Güzel kadın... Safiye Erol, Cumhuriyet kadını edasıyla yazdığı cümlelerini, kendi nahifliğiyle dokumuş.
"O gözler ki içlerinde görülmedik cümbüşler yapılan cennet saraylarının pencereleri gibi Tanrı ışıklarıyla yanardı."
İnsanın doğasında var olan ihtiraslı duygular ve durumlar baştan sona sizi de içine alarak devam ediyor.
Türk kültürüne dair dönemin yaşayış biçimi, dini inanç, tarihte yaşanılan olaylar ve akla gelebilecek pek çok konuya ustalıkla değinilmiş, özenle işlenmiş bir kitap.
Yazar, bilgilerimize ve görüşlerimize çoğu kısımda bambaşka bir pencere açıyor, katı yaklaşılan olaylara empati kurmak durumunda kalıyorsunuz. Böylece kitabın okuyucuya çok şey kattığını, duyarlılığını ve hoşgörüsünü arttırdığını, bakış açısını genişlettiğini söyleyebilirim.
"Hatır kırmak, can yakmak, yürek deşmek... Oğullarınız bunu sizde dener, karılarında olgunluğa erdirir, öyle değil mi?

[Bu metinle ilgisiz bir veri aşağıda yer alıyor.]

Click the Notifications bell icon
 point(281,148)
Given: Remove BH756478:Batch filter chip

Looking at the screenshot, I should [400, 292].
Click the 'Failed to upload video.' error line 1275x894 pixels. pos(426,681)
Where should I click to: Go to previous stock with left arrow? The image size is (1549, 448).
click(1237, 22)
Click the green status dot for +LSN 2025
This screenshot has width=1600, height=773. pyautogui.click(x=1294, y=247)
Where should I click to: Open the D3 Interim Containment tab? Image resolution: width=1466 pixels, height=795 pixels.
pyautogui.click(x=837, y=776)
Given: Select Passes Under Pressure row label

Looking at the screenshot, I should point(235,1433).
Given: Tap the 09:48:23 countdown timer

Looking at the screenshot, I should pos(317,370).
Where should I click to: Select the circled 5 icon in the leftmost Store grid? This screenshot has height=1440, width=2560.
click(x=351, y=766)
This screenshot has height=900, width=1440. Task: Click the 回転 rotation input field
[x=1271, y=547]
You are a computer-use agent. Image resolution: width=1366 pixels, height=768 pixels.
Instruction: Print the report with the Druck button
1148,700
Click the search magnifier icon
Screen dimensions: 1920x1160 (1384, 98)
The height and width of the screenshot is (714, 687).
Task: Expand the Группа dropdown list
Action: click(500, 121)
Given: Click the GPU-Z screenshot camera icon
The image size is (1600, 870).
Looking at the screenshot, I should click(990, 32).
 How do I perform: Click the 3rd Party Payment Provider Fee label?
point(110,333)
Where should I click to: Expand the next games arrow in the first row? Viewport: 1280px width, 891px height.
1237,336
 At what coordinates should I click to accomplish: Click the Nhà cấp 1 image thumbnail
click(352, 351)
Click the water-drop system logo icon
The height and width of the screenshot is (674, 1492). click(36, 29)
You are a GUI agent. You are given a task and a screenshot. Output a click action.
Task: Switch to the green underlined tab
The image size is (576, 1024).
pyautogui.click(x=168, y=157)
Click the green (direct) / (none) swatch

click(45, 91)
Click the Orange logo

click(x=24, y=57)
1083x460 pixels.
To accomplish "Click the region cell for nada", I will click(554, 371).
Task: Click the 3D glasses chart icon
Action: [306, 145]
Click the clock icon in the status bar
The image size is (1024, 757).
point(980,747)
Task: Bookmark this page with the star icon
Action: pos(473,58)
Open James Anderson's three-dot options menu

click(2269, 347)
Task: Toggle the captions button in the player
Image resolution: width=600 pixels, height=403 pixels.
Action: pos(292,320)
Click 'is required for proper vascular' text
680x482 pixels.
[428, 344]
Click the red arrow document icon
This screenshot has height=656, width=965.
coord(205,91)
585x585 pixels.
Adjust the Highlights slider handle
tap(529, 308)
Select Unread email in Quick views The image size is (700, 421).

Zinhar evlatlarınızı zalimlik derecesine vardıracak kadar sevip şirazeden çıkartmayın."
Öyle ki yazarın tespitlerine hak vermemek elde değil...
"Türk milleti cihangirliğini yüzyıllar evvet yaptı. Kılıcının ucuyla bir çırpıda üç kıtaya imzasını attı. Üç kıtaya kendi yüksek medeniyetinin anıtlarını dikti."
Milli, dini, aşkı, acıyı her duyguyu kuvvetle tattırdın Ciğerdelen.
"Her gün çıkan bu kavgaları yüzyıllardan beri veriyormuş gibi hissediyor, bundan sonra girişeceği bütün kavgaların sonsuza kadar süreceği kâbusunu görüyordu."
"Gerçekten içimdekileri anlatacak bir yol bulamıyorum. Sanırım, bazen tüm kâinat, tüm hayat, her şey içimde yer etmiş, haykırarak onları anlatmamı istiyorlar."